### Instructions for the task
Please output only the lines running from the one that contains "Task: Expand the python3 folder" through the last line of the data below, exactly as they stand, with no pictures.

==== Supplied material ====

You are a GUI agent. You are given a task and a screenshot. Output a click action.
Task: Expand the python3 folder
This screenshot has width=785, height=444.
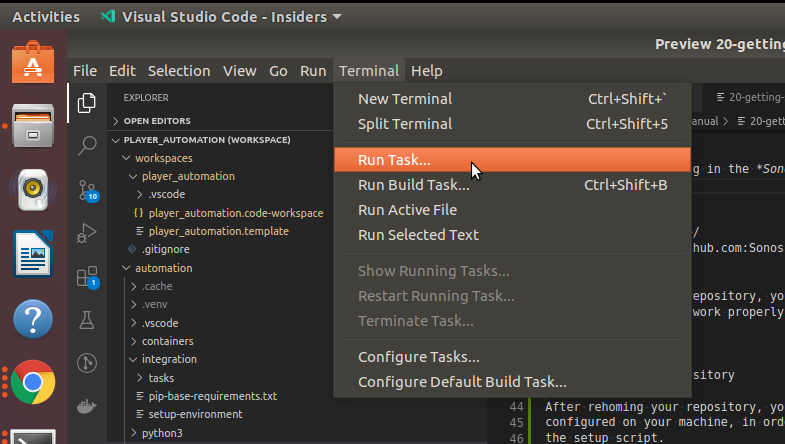(162, 432)
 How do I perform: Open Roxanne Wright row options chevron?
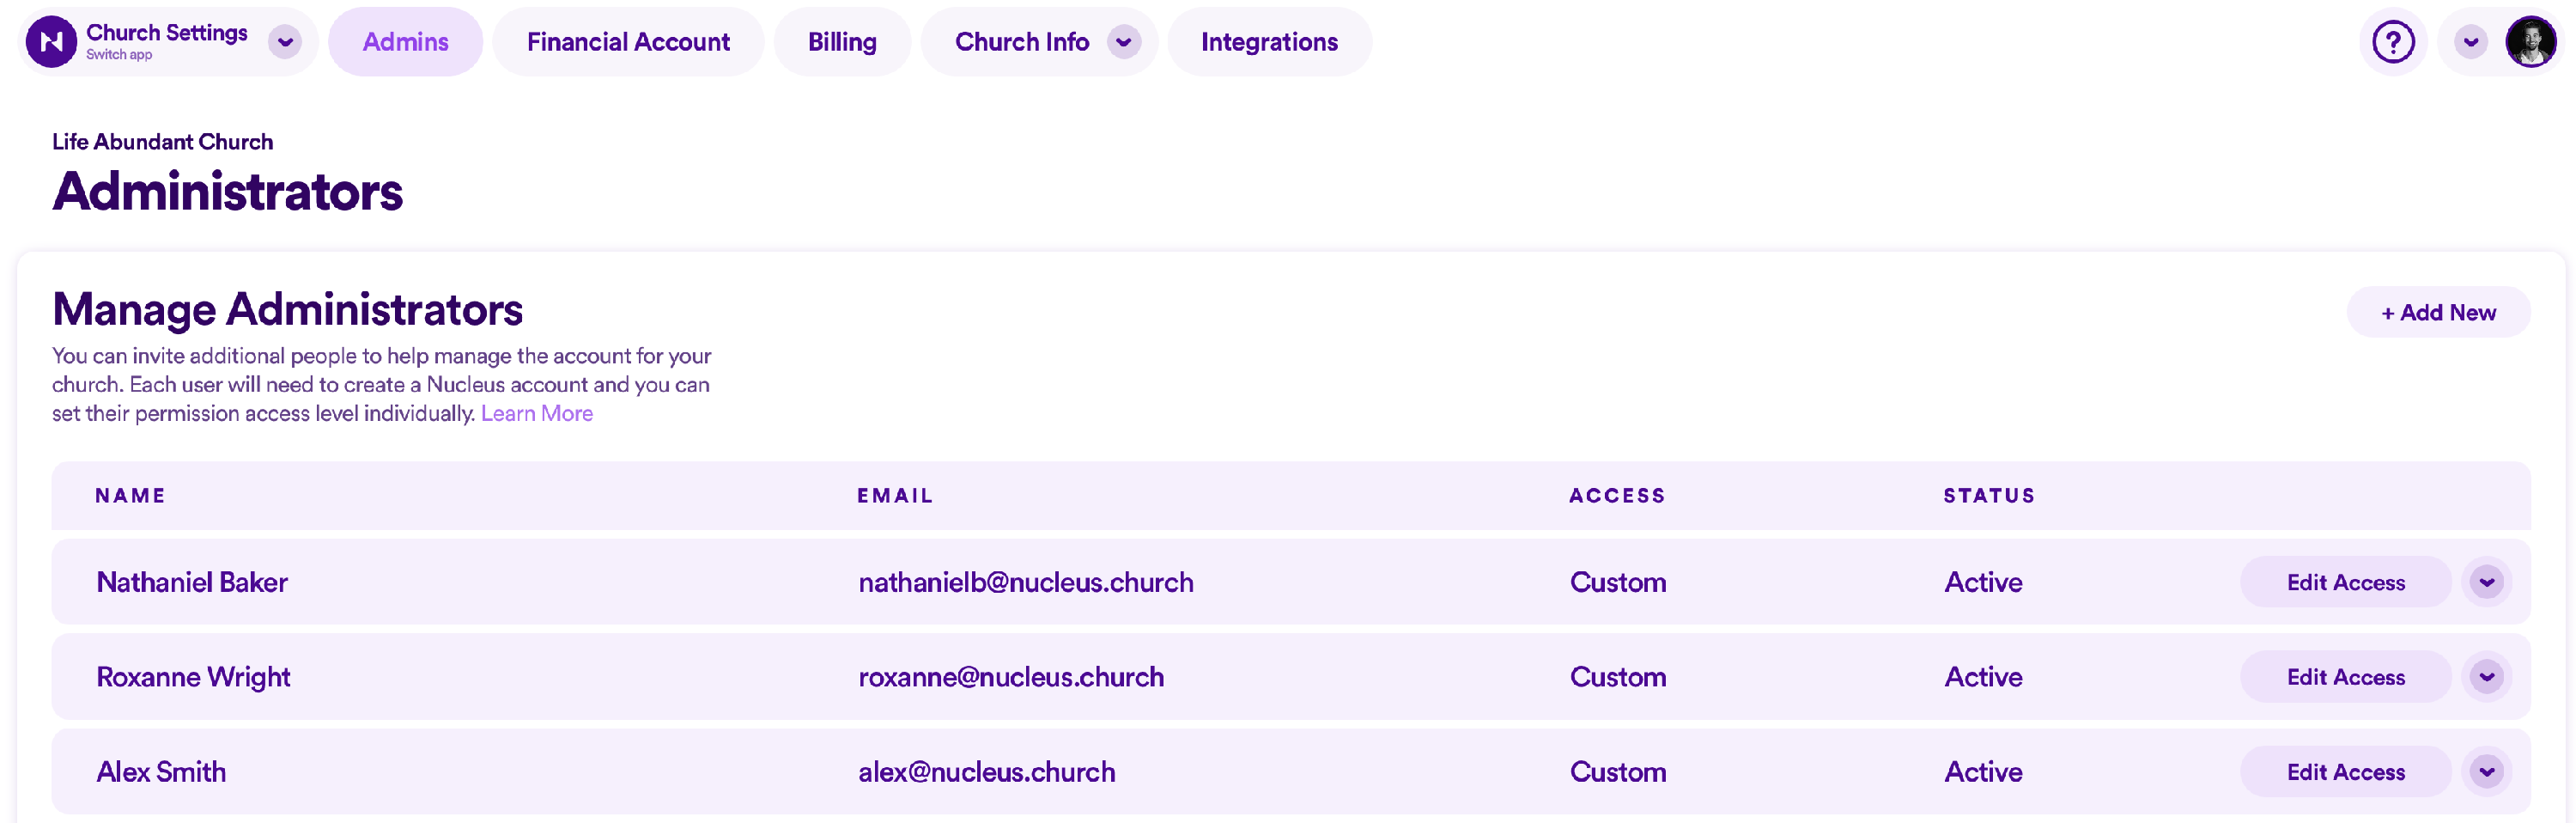pos(2487,677)
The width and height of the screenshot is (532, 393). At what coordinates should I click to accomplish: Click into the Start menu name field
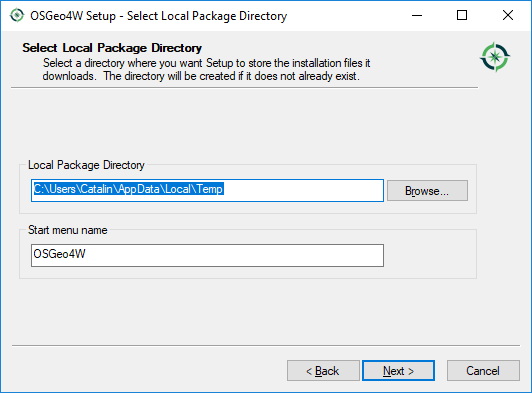(207, 255)
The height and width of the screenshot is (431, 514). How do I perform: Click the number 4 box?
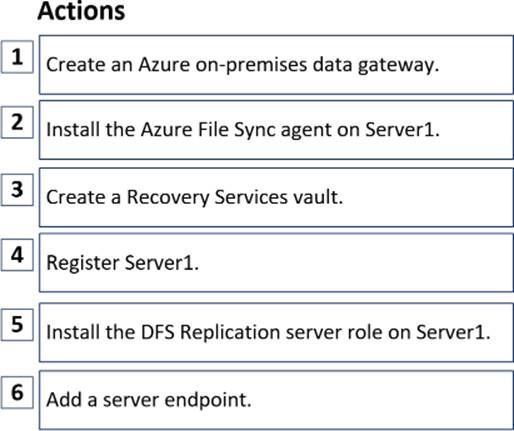tap(17, 255)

====

### Answer to this task
Task: Expand the python3 folder
This screenshot has width=785, height=444.
(162, 432)
 How do I perform: Open Roxanne Wright row options chevron?
pos(2487,677)
The width and height of the screenshot is (532, 393). At what coordinates should I click to accomplish: Click into the Start menu name field
(207, 255)
The height and width of the screenshot is (431, 514). How do I perform: Click the number 4 box?
tap(17, 255)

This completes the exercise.